A San Francisco women’s clothing and accessories business has sued Ivanka Trump’s brand alleging claims of unfair competition. The claims stem from the marketing and promotion of Ivanka Trump’s brand by herself and her husband, who are White House employees, as well as her father, President Trump, his advisor Kellyanne Conway, and even, media-favorite, Sean Spicer.
Basically, the San Francisco retailer is claiming that the promotion of Ivanka’s Trump brand by those associated with the White House violates state and federal unfair competition laws, as well as the Constitution of the United States. Furthermore, the lawsuit seeks class action status on behalf of all other women’s clothing retailers in California that are victims of Ivanka Trump’s brand’s unfair advantage due to its proximity to the president.
What Is Unfair Competition?
Unfair competition claims can encompass a whole host of different actions. Generally, unfair competition can result in harm to both consumers and other businesses. In the consumer context, unfair competition claims involve such actions as “bait-and-switch” advertising, purchasing counterfeit goods, or even simple false advertising. In the business context, unfair competition can include such actions as trademark infringement, stealing trade secrets, and currying favor with public officials and politicians for preferential government treatment.
Unfair competition claims can be brought by businesses against one and other because businesses have more to lose than consumers, and have more legal power (money) to fight these battles.

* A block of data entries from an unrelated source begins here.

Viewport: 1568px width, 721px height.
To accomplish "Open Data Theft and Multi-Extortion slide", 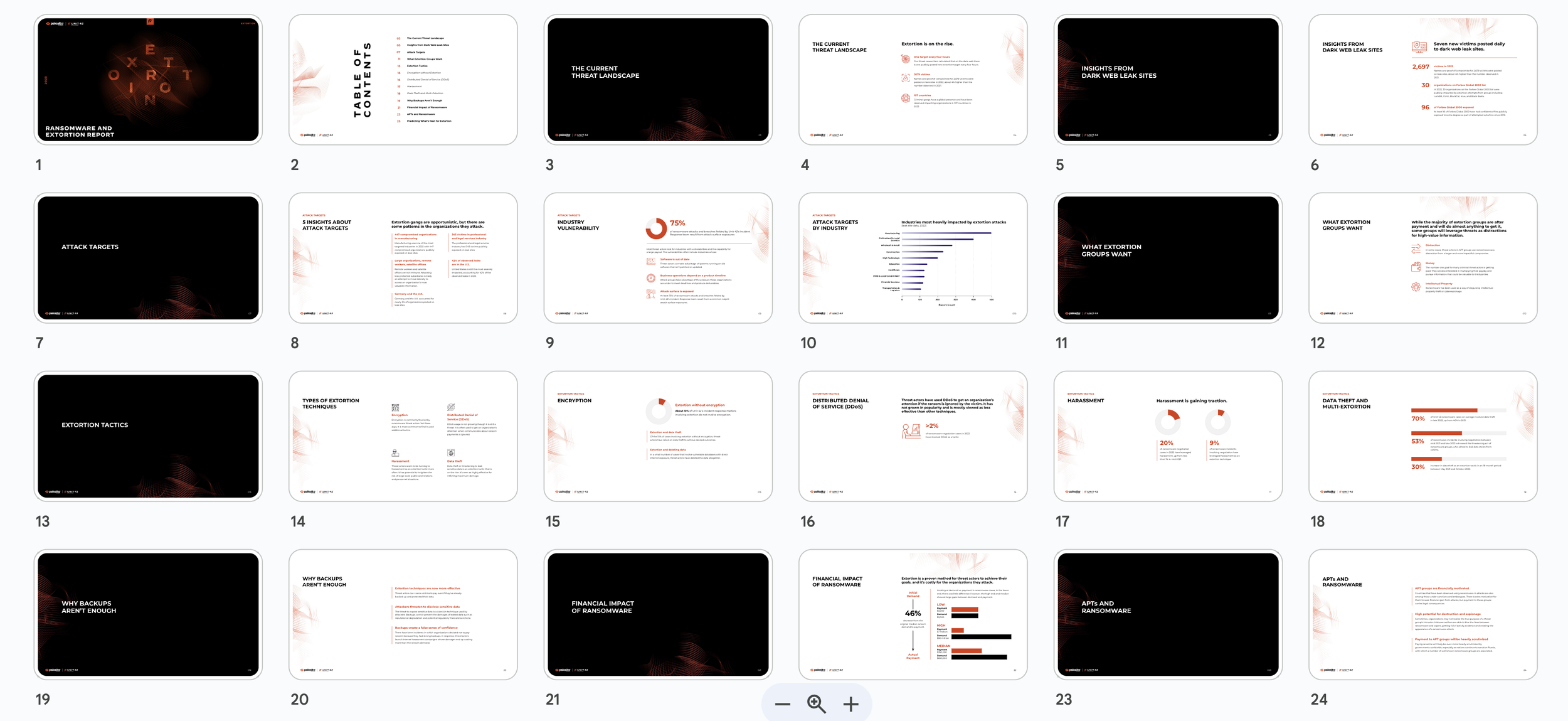I will [1422, 436].
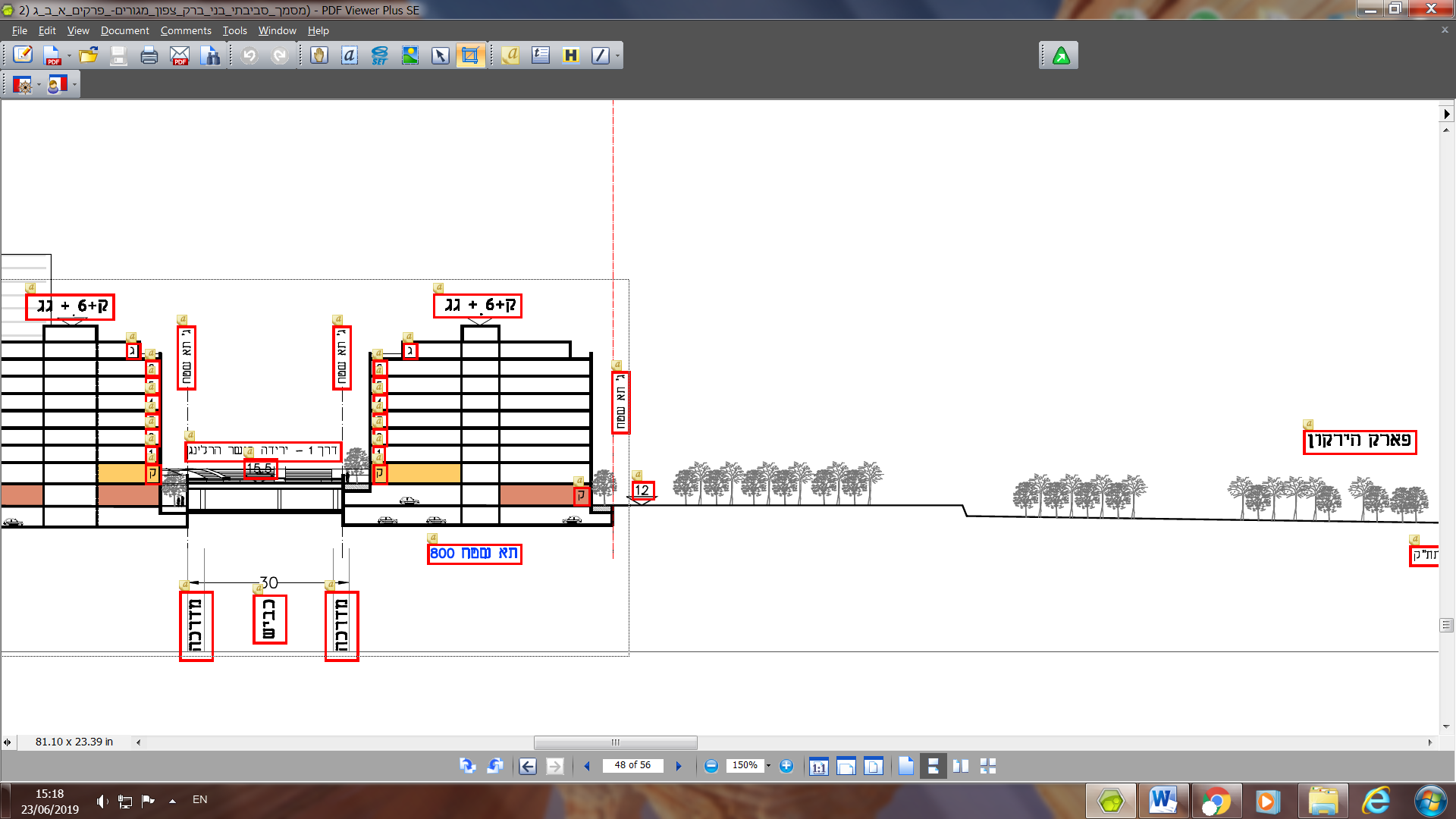Click the binoculars Search icon
Screen dimensions: 1456x819
pos(210,55)
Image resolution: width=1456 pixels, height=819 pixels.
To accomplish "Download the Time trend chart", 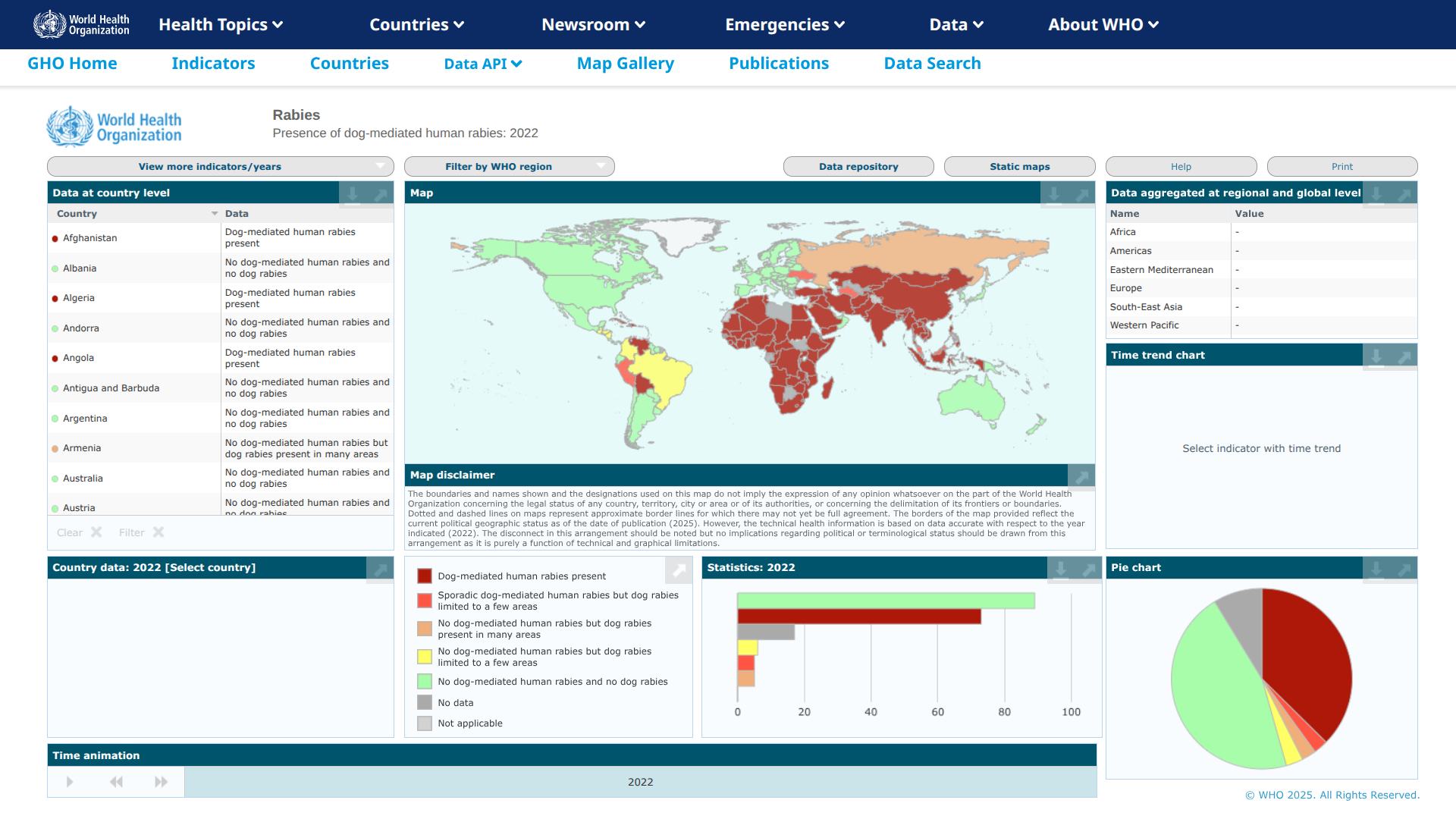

The Lawsuit Against Ivanka’s Brand
In the lawsuit filed against Ivanka Trump’s brand, the allegations clearly implicate the Trump administration in helping to curry favor in the public for the Ivanka Trump brand. Specific tweets by President Trump, statements by Conway, Spicer, and ever herself, are being used as the basis for the allegations. Additionally, a recent report has shown that after these very public mentions of support for her brand, Ivanka Trump brand saw its largest ever jump in sales.
Despite the brand no longer being carried by many retailers that wish to distance themselves from the seemingly constant controversy surrounding the Trump name, online fashion search engine Lyst noted that the brand jumped from 550th in January to 11th in February.